One might go into Xenoblade considering it to be Shulk’s story, but while a central character, it really isn’t all about him. Not only is the diverse cast to the benefit of the story, but you can play as every party member to your liking. This allows a change up in both your personal play style and party flow depending on situation or personal preference. In fact, it’s to ones benefit to switch up party members frequently in order for party members to build affinity between each other.
Affinity ties into skill trees, of which each character has three. You can focus on one tree at any time, and once leveled sufficiently it unlocks a permanent skill for that character. Skill linking though is something that can take place between party members once they’ve fostered their relationship, and quite basically means they can share skills between each other. It’s yet another layer onto the massive control you have over party building.
"The fact remains that Xenoblade is a massive, massive title. Its greatest asset, and quite unlike anything else in its genre, is the expedience of it all. "
Equipment both unique and regular, gems, affinity with areas of the map, the fact remains that Xenoblade is a massive, massive title. Its greatest asset, and quite unlike anything else in its genre, is the expedience of it all. The best example is questing, where most of the time you need not return to the quest giver to hand it in. There are a handful of story driven ones where you return to the same named NPC a few times, but the majority can be tackled passively as you play the game normally.
Fast travel is also open from the outset, cutting any tedious backtracking through terrain or enemies way below you out completely. NPC characters run on a schedule much like Majora’s Mask did, but Xenoblade one ups it by including a clock you can manipulate down to the hour, preventing busywork like tracking down a quest giver during their day or waiting for them to show up.

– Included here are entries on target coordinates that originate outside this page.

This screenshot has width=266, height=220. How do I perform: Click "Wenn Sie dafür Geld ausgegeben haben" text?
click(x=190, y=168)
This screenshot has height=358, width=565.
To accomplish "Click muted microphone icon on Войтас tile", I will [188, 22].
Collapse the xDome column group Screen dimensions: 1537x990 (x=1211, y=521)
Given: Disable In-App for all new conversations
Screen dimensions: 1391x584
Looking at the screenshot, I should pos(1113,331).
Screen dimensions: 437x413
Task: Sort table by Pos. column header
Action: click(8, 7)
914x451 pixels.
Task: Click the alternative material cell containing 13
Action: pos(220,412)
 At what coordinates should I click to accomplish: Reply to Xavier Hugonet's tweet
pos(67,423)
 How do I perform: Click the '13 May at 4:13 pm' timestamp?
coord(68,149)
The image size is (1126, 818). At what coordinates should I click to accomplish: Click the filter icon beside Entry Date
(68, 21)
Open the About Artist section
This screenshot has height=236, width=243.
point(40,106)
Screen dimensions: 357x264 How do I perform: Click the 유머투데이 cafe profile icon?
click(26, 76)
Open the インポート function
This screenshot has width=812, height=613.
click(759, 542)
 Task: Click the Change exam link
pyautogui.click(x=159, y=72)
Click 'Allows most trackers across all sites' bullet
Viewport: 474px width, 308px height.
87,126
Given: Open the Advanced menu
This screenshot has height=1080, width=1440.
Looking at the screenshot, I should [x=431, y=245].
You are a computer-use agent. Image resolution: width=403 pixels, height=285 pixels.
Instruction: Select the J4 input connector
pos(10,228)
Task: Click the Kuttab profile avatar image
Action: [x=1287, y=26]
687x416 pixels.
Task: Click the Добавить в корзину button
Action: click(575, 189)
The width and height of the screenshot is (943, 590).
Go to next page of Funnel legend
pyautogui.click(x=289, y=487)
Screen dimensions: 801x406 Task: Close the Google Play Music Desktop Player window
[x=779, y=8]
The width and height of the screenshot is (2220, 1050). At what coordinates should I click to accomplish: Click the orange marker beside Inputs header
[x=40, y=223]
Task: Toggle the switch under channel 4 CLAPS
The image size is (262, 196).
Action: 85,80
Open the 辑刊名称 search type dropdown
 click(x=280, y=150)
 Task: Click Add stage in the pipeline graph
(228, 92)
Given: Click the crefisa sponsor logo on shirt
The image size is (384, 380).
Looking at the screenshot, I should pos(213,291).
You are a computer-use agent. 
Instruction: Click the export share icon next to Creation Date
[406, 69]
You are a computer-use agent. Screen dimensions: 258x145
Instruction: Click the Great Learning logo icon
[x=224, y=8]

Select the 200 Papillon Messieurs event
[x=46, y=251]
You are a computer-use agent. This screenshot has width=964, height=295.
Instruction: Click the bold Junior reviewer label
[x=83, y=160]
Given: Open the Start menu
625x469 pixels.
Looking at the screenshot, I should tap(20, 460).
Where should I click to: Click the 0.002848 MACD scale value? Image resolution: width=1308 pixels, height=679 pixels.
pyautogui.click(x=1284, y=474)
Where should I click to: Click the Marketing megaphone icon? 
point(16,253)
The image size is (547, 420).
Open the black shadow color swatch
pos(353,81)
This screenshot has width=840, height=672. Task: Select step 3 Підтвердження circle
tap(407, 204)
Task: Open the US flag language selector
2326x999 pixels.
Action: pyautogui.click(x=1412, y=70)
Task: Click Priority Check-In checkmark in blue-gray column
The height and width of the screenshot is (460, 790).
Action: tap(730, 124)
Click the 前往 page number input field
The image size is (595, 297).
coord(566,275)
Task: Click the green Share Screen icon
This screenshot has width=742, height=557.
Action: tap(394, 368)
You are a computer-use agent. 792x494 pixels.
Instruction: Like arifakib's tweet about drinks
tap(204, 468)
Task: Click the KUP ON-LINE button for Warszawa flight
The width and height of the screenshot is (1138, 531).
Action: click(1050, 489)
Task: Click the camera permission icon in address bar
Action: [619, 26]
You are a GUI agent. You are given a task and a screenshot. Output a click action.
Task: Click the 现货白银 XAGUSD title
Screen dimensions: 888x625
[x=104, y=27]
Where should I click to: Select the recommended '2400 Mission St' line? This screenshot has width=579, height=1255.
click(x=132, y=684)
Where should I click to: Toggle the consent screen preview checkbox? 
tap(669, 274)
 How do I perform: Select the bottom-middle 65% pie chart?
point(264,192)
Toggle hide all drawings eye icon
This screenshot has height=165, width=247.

Xenoblade is a particularly special experience, though the new 3DS does make it a little harder to swallow. If one can get past the enormous visual downgrades, there is still a massive, breathing world to explore, just filled with great characters. If you’ve been sitting on the Wii version of the game, or are thinking about dropping for the New 3DS to play it, the Wii one is far and away the definitive edition. If you have the system, and want an experience that makes the most of it, and something pretty amazing on its own merits, it’s Xenoblade time.
This game was reviewed on the New Nintendo 3DS.
Massive world, Few load times to pull you out, Combat keeps you involved through a unique, MMO-esque battle system, Epic story and well written characters to inhabit the world, and an Amazing soundtrack
Lost some clarity on the handheld screen. Seriously looks no better than a PS1 game.
Xenoblade Chronicles earned its cult status on the Wii, and the New 3DS version makes it much more widely available. Aside from a visual downgrade, the handheld port is worth your time.